>> begin Information shown

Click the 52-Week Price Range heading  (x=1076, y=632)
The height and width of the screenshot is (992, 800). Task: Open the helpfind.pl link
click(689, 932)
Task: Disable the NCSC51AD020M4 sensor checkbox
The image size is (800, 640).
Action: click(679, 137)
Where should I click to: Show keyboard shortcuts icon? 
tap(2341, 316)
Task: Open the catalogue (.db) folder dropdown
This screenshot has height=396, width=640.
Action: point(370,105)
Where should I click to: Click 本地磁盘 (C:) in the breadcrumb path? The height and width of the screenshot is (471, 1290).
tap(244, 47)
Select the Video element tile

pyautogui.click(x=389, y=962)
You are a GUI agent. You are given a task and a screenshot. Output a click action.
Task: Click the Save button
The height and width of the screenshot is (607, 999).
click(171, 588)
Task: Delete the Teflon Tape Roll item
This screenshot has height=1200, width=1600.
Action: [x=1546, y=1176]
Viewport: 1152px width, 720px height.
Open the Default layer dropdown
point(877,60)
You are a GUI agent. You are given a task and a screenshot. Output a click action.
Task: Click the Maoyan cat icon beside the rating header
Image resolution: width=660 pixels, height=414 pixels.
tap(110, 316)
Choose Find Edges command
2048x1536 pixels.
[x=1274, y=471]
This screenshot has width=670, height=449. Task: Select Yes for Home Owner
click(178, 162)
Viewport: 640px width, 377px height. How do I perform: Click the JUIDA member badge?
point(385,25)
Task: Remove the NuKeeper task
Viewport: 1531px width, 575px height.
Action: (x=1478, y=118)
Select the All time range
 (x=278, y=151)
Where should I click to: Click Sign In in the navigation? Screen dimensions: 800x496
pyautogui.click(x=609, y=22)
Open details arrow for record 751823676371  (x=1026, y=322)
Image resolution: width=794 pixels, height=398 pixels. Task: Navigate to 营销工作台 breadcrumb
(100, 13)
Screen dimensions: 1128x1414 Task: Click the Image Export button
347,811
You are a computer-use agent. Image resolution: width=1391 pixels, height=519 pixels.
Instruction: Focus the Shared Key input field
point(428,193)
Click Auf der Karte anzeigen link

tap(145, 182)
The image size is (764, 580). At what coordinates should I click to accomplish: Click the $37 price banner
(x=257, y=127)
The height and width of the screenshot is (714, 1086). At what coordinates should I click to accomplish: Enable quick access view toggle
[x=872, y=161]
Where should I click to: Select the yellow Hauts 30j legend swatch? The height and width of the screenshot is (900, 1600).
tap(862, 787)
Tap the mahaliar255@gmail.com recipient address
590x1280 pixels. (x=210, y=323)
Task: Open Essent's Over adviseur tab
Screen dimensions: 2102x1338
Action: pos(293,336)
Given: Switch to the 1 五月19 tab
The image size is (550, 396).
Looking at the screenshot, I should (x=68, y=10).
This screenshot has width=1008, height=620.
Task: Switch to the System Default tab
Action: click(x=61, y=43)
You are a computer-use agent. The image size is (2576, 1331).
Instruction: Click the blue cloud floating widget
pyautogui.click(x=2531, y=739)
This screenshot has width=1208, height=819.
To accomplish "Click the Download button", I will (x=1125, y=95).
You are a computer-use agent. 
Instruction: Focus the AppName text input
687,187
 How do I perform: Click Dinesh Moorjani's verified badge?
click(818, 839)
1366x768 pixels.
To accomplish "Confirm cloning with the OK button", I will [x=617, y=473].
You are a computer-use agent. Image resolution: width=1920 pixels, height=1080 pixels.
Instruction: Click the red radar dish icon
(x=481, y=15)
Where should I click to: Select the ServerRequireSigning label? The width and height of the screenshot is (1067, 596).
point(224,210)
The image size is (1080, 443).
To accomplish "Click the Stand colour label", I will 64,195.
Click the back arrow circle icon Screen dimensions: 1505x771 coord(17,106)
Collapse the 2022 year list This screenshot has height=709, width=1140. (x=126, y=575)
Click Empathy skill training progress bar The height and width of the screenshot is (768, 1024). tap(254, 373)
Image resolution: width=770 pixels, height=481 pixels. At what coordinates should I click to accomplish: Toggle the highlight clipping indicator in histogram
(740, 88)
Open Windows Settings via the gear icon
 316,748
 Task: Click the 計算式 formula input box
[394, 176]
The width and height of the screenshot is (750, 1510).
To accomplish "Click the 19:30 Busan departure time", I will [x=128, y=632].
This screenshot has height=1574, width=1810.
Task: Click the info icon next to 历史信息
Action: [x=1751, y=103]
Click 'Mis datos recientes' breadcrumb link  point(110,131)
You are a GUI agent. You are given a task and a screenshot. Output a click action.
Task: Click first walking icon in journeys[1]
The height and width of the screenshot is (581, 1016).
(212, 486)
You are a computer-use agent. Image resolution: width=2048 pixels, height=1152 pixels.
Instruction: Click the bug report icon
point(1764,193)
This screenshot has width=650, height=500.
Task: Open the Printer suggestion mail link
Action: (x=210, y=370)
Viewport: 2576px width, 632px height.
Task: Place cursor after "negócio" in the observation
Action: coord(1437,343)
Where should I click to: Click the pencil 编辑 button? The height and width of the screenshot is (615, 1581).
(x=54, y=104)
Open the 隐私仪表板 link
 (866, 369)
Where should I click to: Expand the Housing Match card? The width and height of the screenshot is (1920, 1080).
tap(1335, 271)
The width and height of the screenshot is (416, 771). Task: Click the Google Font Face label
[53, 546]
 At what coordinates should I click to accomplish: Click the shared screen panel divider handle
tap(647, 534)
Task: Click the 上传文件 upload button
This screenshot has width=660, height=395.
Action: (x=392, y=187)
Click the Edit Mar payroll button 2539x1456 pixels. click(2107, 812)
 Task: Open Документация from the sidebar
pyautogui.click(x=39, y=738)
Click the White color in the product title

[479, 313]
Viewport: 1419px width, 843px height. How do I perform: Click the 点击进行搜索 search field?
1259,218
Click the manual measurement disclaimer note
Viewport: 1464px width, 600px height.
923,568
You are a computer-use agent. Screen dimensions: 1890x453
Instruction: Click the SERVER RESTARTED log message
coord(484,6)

>> end Information shown

→ **Instructions for the task**: Copy out the rows from the line containing "You are a computer-use agent. The" through the line containing "Action: [x=1751, y=103]", both included, exactly as they appear.

→ **The answer**:
You are a computer-use agent. The image size is (2576, 1331).
Instruction: Click the blue cloud floating widget
pyautogui.click(x=2531, y=739)
This screenshot has width=1208, height=819.
To accomplish "Click the Download button", I will (x=1125, y=95).
You are a computer-use agent. 
Instruction: Focus the AppName text input
687,187
 How do I perform: Click Dinesh Moorjani's verified badge?
click(818, 839)
1366x768 pixels.
To accomplish "Confirm cloning with the OK button", I will [x=617, y=473].
You are a computer-use agent. Image resolution: width=1920 pixels, height=1080 pixels.
Instruction: Click the red radar dish icon
(x=481, y=15)
Where should I click to: Select the ServerRequireSigning label? The width and height of the screenshot is (1067, 596).
point(224,210)
The image size is (1080, 443).
To accomplish "Click the Stand colour label", I will 64,195.
Click the back arrow circle icon Screen dimensions: 1505x771 coord(17,106)
Collapse the 2022 year list This screenshot has height=709, width=1140. (x=126, y=575)
Click Empathy skill training progress bar The height and width of the screenshot is (768, 1024). tap(254, 373)
Image resolution: width=770 pixels, height=481 pixels. At what coordinates should I click to accomplish: Toggle the highlight clipping indicator in histogram
(740, 88)
Open Windows Settings via the gear icon
 316,748
 Task: Click the 計算式 formula input box
[394, 176]
The width and height of the screenshot is (750, 1510).
To accomplish "Click the 19:30 Busan departure time", I will [x=128, y=632].
This screenshot has height=1574, width=1810.
Task: Click the info icon next to 历史信息
Action: [x=1751, y=103]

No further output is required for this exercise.